Düsseldorf: Eishockey-Saison soll am 17. Dezember starten

Es wird einen geänderten Spielmodus geben, aber es wird gespielt! Das ist die gute Nachricht am Donnerstag (19.11.) für die 14 Clubs der PENNY DEL und die Eishockey-Fans. Der erste Spieltag ist am 17.12.20 und ab dann wird es in enger Taktung bis zu drei Spiele an einem Tag geben. Gespielt wird in zwei regionalen Gruppen mit anschließenden Playoffs. Der genauer Spielplan wird demnächst veröffentlicht. Publikum ist im Stadion vorerst nicht zugelassen. Die Spiel werden live übertragen.

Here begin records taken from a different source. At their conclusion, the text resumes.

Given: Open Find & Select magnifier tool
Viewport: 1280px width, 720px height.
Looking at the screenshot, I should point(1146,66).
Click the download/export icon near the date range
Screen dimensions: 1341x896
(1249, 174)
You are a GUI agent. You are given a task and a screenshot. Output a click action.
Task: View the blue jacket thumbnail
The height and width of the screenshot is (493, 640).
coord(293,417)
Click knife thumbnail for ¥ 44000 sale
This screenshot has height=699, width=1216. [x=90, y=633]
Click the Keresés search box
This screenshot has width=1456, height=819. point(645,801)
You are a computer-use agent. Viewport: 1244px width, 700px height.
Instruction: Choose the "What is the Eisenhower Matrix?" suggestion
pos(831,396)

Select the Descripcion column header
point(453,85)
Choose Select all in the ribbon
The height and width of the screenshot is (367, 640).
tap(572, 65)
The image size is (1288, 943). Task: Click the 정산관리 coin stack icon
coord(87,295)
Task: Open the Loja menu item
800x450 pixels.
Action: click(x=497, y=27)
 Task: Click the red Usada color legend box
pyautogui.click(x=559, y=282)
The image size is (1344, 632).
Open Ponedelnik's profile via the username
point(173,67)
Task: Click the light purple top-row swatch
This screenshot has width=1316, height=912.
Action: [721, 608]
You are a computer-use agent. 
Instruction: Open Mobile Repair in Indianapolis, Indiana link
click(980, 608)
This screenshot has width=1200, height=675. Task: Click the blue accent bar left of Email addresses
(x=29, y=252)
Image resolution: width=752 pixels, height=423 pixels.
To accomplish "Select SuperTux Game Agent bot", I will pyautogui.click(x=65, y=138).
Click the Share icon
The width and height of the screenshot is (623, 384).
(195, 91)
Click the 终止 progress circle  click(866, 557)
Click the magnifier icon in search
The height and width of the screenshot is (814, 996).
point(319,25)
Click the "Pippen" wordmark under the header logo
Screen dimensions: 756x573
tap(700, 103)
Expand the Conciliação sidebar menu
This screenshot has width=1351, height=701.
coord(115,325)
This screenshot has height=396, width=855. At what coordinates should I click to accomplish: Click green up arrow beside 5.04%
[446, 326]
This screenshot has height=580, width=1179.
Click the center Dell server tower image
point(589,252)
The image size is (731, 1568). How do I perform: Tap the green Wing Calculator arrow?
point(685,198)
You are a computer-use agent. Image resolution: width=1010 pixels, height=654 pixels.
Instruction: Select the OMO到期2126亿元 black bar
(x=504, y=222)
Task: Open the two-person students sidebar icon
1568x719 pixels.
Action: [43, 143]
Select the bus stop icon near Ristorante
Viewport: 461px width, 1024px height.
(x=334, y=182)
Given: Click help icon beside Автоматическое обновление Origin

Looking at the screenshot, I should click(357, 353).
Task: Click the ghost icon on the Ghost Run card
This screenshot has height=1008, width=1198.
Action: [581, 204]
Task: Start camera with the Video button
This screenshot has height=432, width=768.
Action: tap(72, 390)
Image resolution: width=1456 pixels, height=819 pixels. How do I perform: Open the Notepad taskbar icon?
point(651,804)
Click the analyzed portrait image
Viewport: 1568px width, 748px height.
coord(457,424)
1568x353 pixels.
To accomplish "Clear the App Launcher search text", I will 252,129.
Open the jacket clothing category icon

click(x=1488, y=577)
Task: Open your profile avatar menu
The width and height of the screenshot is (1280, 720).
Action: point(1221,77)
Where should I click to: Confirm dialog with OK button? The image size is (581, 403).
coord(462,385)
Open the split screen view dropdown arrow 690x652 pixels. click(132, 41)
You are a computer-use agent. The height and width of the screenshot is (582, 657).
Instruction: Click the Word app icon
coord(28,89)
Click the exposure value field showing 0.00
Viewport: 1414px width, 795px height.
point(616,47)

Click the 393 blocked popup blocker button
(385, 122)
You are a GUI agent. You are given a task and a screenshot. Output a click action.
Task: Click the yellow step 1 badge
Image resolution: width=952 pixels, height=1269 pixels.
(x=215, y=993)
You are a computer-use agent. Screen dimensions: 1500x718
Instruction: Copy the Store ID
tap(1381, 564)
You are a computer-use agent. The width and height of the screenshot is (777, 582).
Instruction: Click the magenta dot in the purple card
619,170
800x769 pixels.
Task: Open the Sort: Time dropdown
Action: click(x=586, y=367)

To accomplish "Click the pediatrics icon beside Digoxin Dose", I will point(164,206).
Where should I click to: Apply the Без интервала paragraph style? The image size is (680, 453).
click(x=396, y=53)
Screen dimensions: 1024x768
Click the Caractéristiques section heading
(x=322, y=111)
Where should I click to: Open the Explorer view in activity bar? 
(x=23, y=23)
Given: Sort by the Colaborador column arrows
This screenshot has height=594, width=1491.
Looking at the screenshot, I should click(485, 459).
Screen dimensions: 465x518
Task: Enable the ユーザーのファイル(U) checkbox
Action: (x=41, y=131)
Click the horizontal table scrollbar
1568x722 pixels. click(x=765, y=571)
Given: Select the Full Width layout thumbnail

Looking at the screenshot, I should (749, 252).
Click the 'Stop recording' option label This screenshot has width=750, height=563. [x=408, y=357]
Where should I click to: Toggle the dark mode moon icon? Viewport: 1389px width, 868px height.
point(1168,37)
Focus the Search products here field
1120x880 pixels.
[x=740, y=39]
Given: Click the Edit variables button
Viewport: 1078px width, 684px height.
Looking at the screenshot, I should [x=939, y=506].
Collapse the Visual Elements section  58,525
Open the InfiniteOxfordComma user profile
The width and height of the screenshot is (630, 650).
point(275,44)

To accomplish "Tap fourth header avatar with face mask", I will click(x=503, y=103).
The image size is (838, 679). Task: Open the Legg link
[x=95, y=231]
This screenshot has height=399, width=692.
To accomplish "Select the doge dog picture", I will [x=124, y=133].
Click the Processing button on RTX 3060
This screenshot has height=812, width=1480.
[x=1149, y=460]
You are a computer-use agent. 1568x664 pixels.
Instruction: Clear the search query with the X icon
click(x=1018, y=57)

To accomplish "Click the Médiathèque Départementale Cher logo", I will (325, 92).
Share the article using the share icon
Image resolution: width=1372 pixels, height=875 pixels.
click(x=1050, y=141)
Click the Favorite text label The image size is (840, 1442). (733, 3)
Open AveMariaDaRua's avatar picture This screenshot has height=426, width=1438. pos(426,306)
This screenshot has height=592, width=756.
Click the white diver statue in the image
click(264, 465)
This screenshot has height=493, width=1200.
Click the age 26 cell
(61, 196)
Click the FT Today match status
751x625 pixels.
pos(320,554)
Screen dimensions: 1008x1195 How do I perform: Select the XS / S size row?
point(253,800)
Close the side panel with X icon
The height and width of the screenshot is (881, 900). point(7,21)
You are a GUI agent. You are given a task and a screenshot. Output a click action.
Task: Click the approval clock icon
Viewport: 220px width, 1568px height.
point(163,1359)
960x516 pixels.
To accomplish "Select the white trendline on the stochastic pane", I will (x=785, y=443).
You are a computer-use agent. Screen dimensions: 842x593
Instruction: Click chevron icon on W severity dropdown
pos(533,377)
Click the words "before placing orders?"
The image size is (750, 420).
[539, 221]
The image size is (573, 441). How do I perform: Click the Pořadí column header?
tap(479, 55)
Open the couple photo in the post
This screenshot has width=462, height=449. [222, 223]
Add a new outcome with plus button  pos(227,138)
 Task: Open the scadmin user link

Für die Geschäftsführung der PENNY DEL und die Verantwortlichen der Clubs waren die vergangenen Wochen hart. Lange wurde diskutiert und Konzepte erarbeitet. Ziel war es, möglichst mit allen 14 Clubs zu starten. Dies scheint nun gelungen. Durch Corona wurde der Spielmodus geändert. Es soll 28 Regionalspieltage geben mit 24 Spielen pro Club. Gespielt wird in zwei Gruppen (Doppelrunde), sowie 14 Spiele (Hin- und Rückspiel) gegen die sieben Mannschaften der anderen Division.

Die Düsseldorf EG ist in der Gruppe Nord mit den Eisbären Berlin, den Fischtown Pinguins Bremerhaven, den Kölner Haien, den Iserlohn Roosters, den Krefeld Pinguine und den Grizzlys aus Wolfsburg. In der Gruppe Süd spielen die Augsburger Panther, ERC Ingolstadt, Adler Mannheim, Red Bull München, Nürnberg Ice Tigers, Straubing Tigers sowie die Schwenninger Wild Wings.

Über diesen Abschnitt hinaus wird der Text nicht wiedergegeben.